A firewall examines all traffic routed between the two networks to see if it meets certain criteria. If it does, it is routed between the networks, otherwise it is stopped. A firewall filters both inbound and outbound traffic. It can also manage public access to private networked resources such as host applications. It can be used to log all attempts to enter the private network and trigger alarms when hostile or unauthorized entry is attempted. Firewalls can filter packets based on their source and destination addresses and port numbers. This is known as address filtering. Firewalls can also filter specific types of network traffic. This is also known as protocol filtering because the decision to forward or reject traffic is dependant upon the protocol used, for example HTTP, ftp or telnet. Firewalls can also filter traffic by packet attribute or state.
Who needs a firewall?
If you connect to the internet you want to protect yourself then you need a firewall set on your computer. Anyone who is responsible for a private network that is connected to a public network needs firewall protection. Furthermore, anyone who connects so much as a single computer to the Internet via modem should have personal firewall software.
What are the risks of not having a firewall?

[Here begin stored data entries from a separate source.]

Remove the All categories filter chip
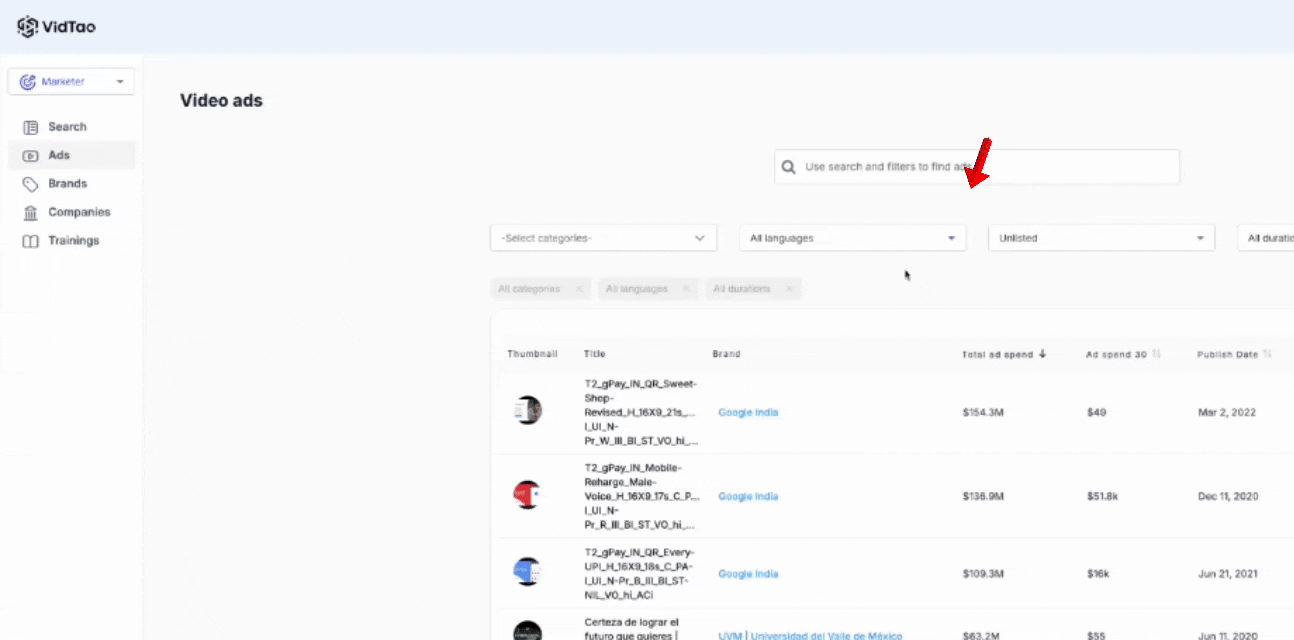This screenshot has width=1294, height=640. [x=579, y=288]
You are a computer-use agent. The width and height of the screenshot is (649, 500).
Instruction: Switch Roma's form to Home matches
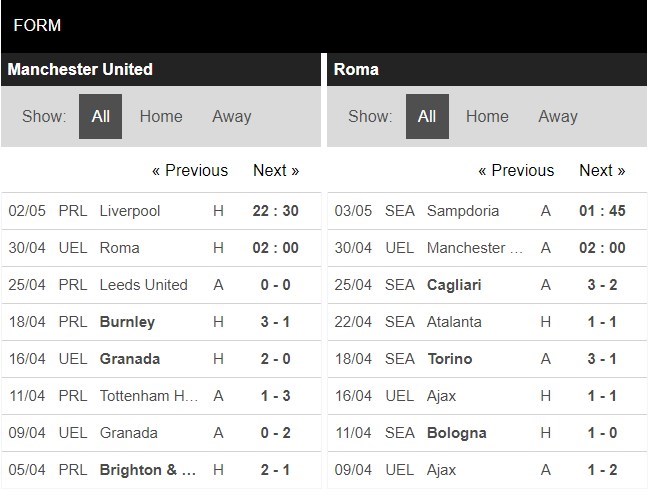click(x=487, y=116)
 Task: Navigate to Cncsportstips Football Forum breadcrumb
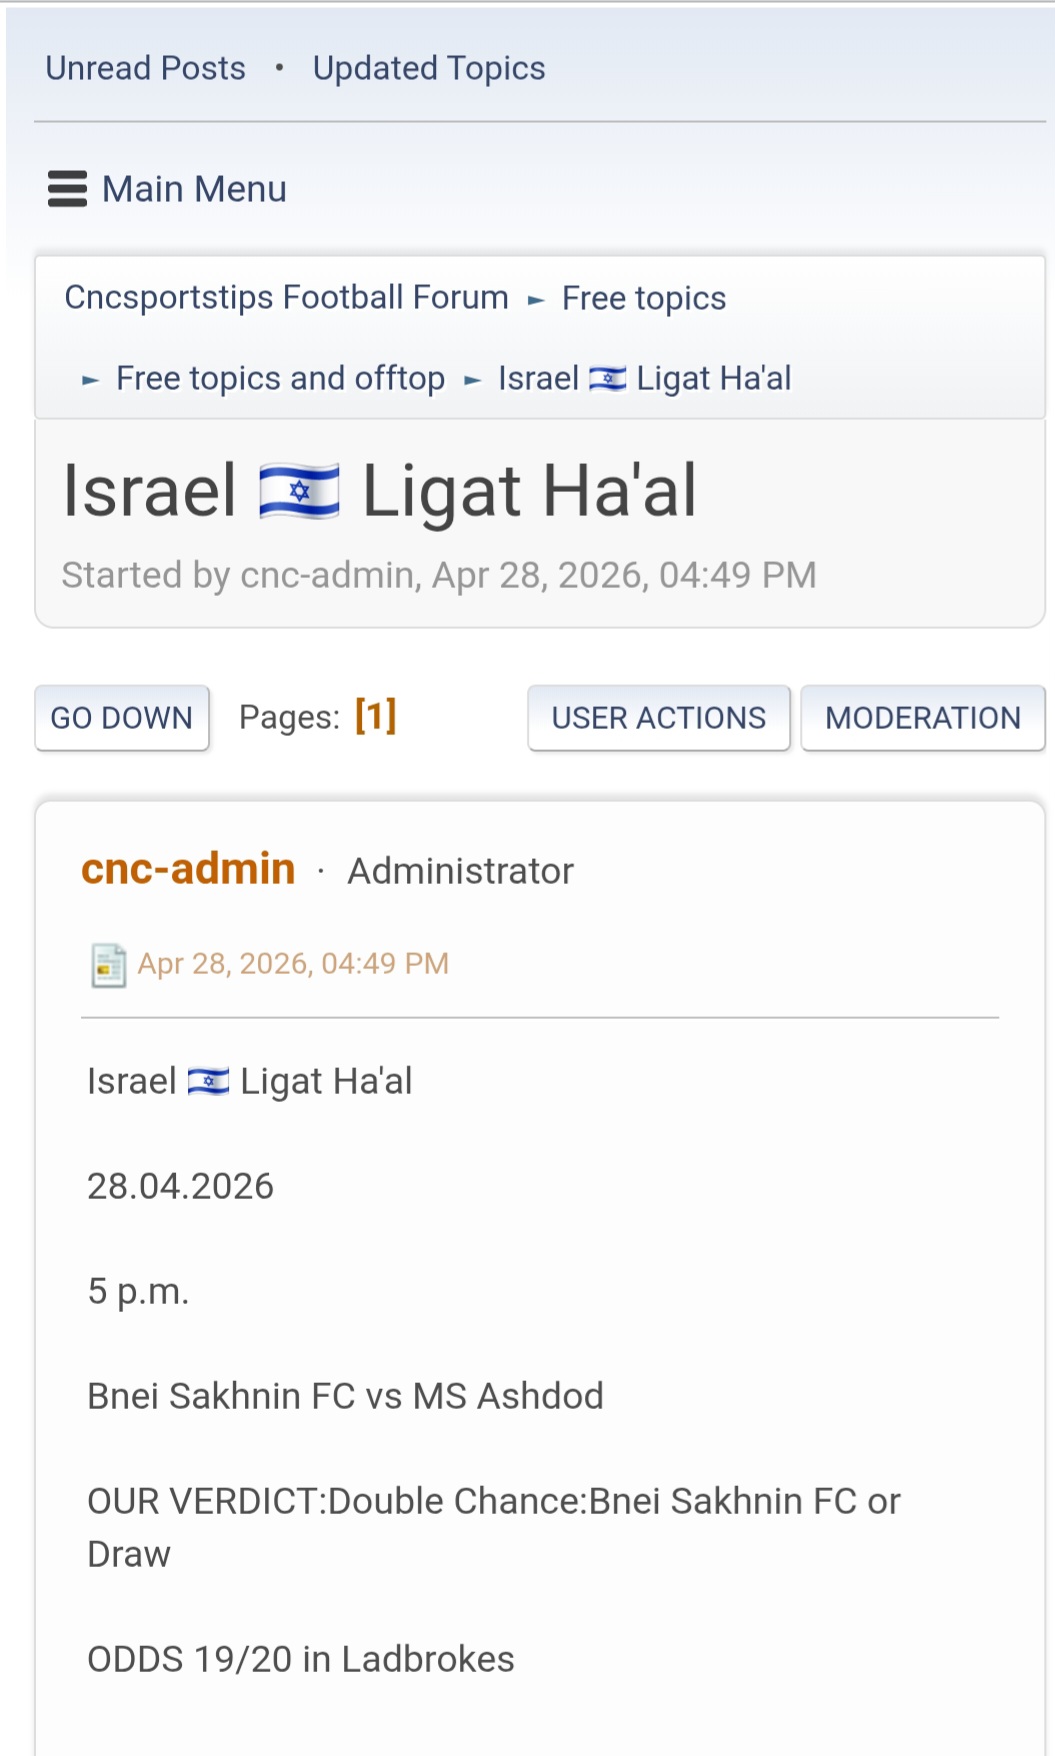point(286,298)
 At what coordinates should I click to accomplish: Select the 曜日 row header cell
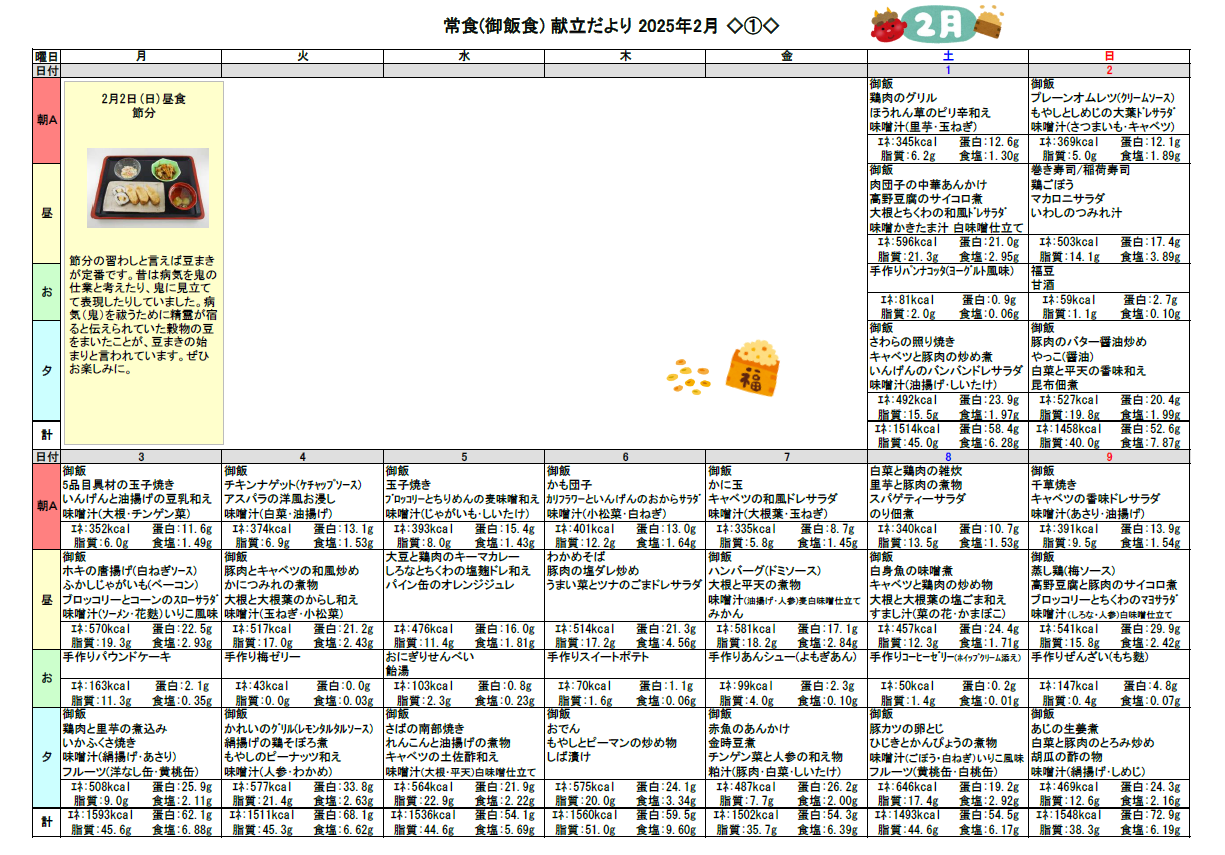tap(47, 57)
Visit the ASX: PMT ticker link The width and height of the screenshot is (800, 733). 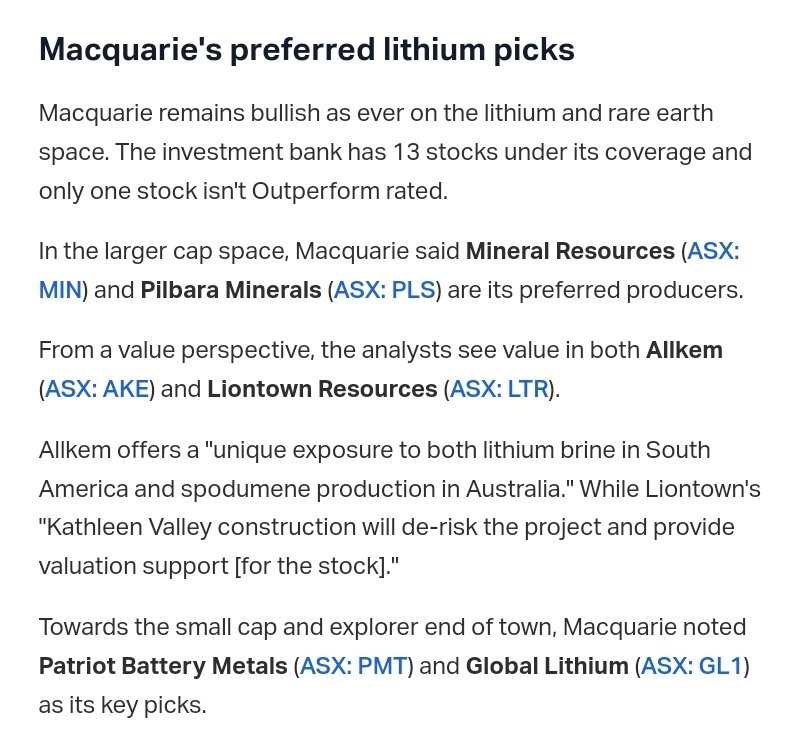pos(354,666)
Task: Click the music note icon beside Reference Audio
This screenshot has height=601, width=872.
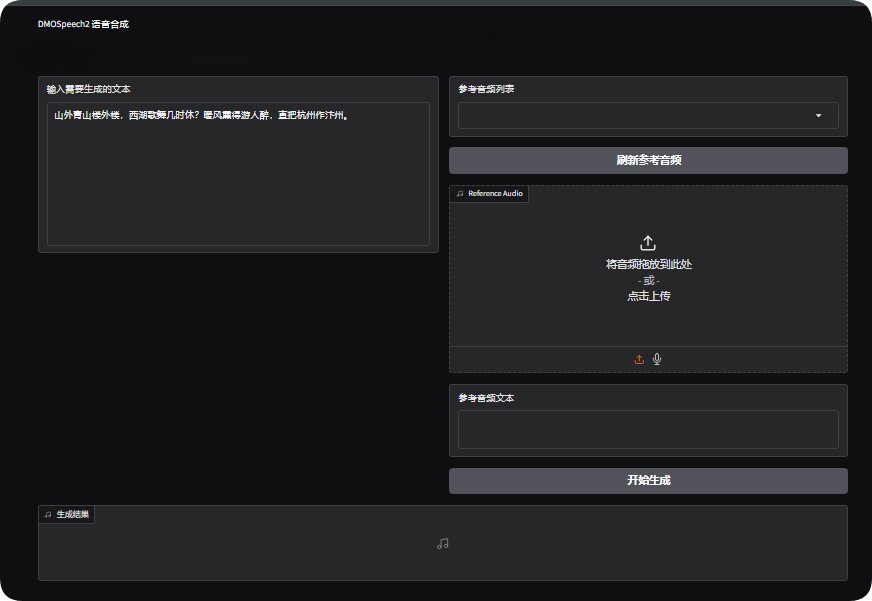Action: point(459,194)
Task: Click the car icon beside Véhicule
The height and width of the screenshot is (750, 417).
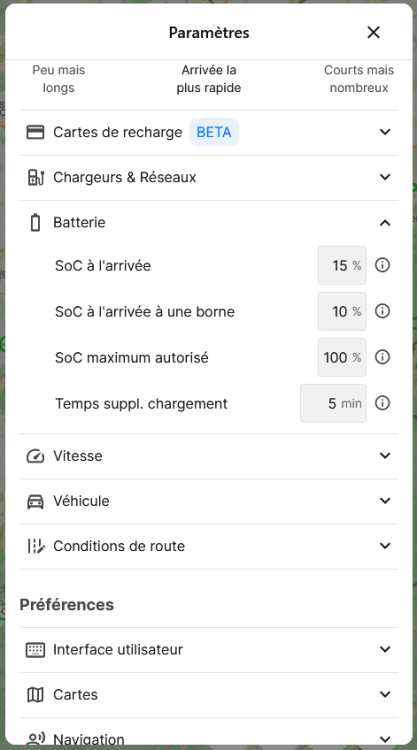Action: coord(35,501)
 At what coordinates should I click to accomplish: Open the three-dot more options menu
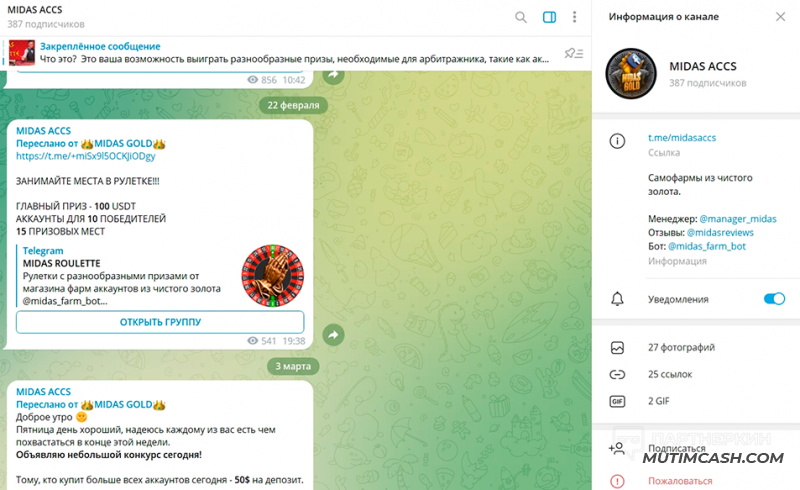pos(574,17)
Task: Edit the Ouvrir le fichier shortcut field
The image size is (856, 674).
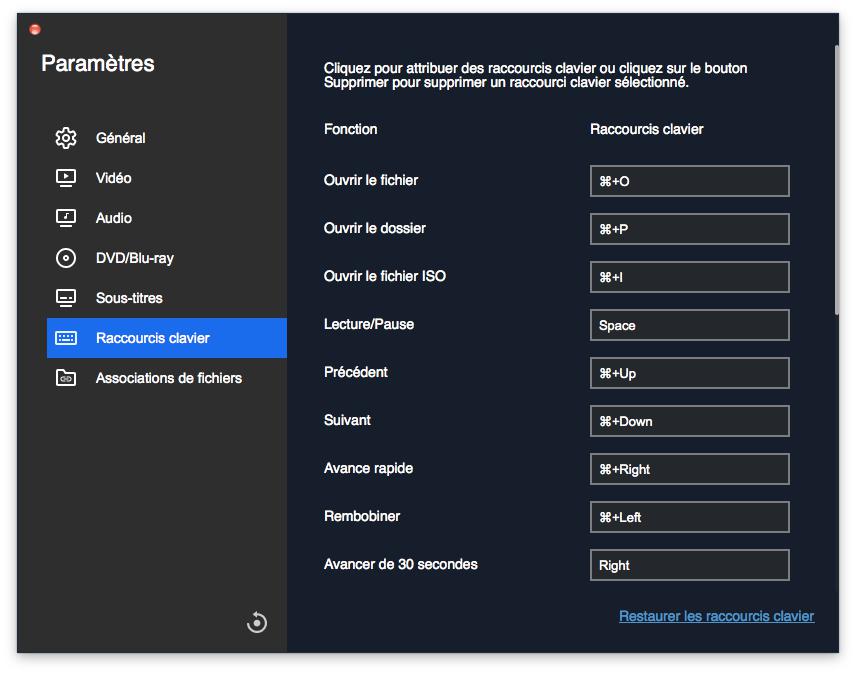Action: pos(689,181)
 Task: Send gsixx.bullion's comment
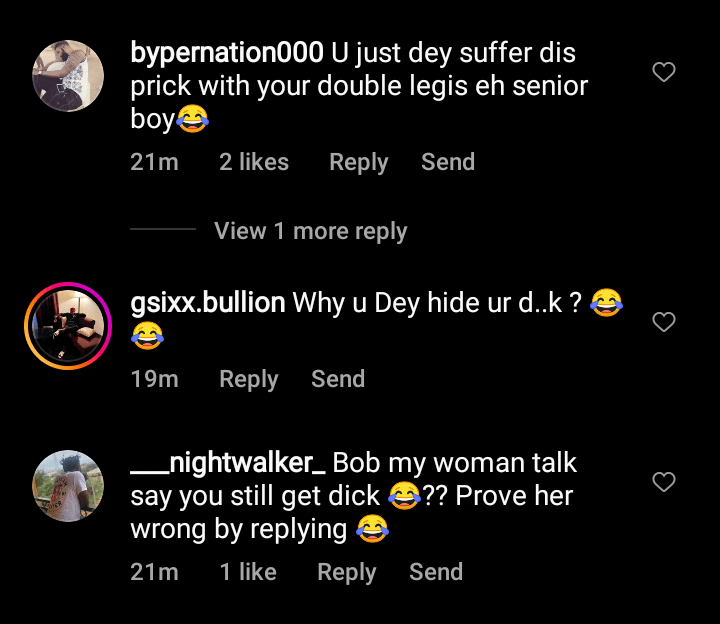click(338, 379)
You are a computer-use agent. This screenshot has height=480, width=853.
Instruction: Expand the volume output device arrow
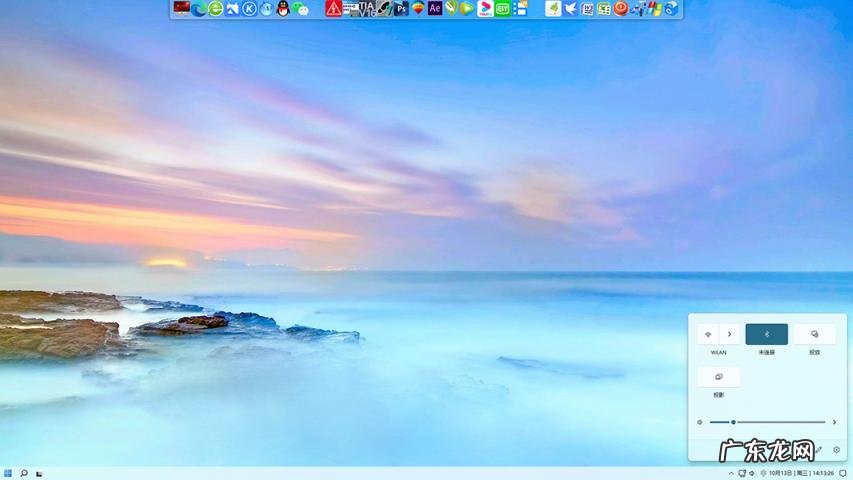(x=834, y=422)
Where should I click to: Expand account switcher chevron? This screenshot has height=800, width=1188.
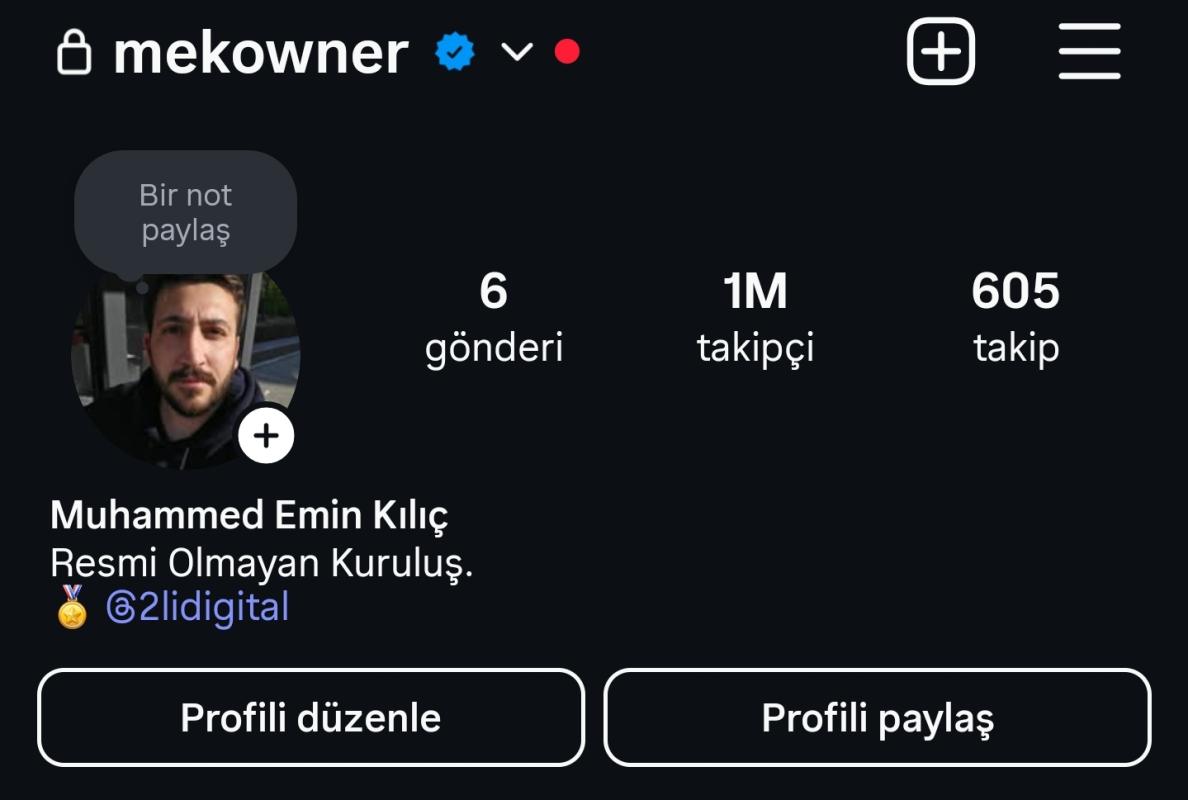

If your computer is automatically set to enable file sharing or to keep network ports open while you are online, you could be susceptible to a variety of attacks. If you don't have a firewall, which will monitor ports to stop unwanted traffic from slipping through, you have to know how to manually close ports and disable file sharing in order to control risky traffic from coming in to your computer.
How do I get a firewall?
In Windows 7, Vista, and XP, software firewalls are built into the operating system. Earlier versions of Windows did not have firewalls built in. Macintosh computers running Mac OS X 10.2 and later are also equipped with a built-in firewall. You can purchase a third-party firewall package. There are a number to choose from, such as Zone Alarm, Norton Personal Firewall, Tiny, Black Ice Protection, and McAfee Personal Firewall. Many of these software companies offer free versions or trials of their commercial versions. Even home and small office broadband routers have rudimentary firewall capabilities built in. These tend to be simply port/protocol filters, although models with much finer control are available.